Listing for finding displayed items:
════════════════════
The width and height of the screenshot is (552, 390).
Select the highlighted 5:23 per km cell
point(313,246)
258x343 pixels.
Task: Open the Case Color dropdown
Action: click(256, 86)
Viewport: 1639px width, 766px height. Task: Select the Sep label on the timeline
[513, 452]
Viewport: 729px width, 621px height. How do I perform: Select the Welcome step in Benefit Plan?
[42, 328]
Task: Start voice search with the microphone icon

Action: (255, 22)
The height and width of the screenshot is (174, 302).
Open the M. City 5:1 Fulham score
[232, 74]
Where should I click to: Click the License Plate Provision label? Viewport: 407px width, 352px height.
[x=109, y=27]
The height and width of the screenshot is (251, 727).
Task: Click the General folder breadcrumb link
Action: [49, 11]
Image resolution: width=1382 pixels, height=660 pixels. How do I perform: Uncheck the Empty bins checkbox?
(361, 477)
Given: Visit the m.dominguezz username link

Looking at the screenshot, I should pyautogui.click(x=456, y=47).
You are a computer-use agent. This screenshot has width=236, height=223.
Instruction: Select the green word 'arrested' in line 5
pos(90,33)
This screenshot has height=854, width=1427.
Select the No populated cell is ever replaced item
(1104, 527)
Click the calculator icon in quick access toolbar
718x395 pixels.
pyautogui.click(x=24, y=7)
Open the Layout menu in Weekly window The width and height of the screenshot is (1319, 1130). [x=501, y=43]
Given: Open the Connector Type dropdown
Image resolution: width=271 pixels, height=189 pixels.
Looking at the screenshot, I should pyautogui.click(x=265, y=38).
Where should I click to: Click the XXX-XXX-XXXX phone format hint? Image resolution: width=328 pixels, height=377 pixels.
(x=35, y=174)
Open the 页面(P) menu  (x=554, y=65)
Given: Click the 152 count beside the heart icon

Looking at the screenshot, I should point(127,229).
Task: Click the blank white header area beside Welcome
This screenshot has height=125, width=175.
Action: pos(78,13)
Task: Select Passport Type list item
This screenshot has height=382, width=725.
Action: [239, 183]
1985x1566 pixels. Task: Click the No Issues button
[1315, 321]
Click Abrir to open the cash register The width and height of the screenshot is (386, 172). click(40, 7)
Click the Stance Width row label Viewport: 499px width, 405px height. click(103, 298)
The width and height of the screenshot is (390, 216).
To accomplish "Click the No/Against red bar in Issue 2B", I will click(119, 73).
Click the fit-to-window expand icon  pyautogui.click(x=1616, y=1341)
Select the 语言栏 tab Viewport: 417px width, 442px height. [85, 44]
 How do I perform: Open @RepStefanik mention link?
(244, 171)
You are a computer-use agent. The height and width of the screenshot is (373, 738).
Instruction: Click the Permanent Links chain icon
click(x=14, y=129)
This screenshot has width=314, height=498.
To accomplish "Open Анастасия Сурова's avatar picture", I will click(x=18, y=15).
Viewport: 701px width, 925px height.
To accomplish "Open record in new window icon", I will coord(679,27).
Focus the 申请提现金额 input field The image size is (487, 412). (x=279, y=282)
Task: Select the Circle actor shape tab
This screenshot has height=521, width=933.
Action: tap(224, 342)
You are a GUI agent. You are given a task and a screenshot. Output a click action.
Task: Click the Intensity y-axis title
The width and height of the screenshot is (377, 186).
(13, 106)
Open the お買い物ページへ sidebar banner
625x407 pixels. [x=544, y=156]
════════════════════
REQUEST » Rewrite the stretch of the listing from the line containing "Click Abrir to" through the line containing "I will coord(679,27)." as a Markdown table with the columns Row and Line. Number each line in the Row column and leave out any blank lines.

ANSWER TO THE EXERCISE »
| Row | Line |
|---|---|
| 1 | Click Abrir to open the cash register The width and height of the screenshot is (386, 172). click(40, 7) |
| 2 | Click the Stance Width row label Viewport: 499px width, 405px height. click(103, 298) |
| 3 | The width and height of the screenshot is (390, 216). |
| 4 | To accomplish "Click the No/Against red bar in Issue 2B", I will click(119, 73). |
| 5 | Click the fit-to-window expand icon  pyautogui.click(x=1616, y=1341) |
| 6 | Select the 语言栏 tab Viewport: 417px width, 442px height. [85, 44] |
| 7 |  How do I perform: Open @RepStefanik mention link? |
| 8 | (244, 171) |
| 9 | You are a computer-use agent. The height and width of the screenshot is (373, 738). |
| 10 | Instruction: Click the Permanent Links chain icon |
| 11 | click(x=14, y=129) |
| 12 | This screenshot has width=314, height=498. |
| 13 | To accomplish "Open Анастасия Сурова's avatar picture", I will click(x=18, y=15). |
| 14 | Viewport: 701px width, 925px height. |
| 15 | To accomplish "Open record in new window icon", I will coord(679,27). |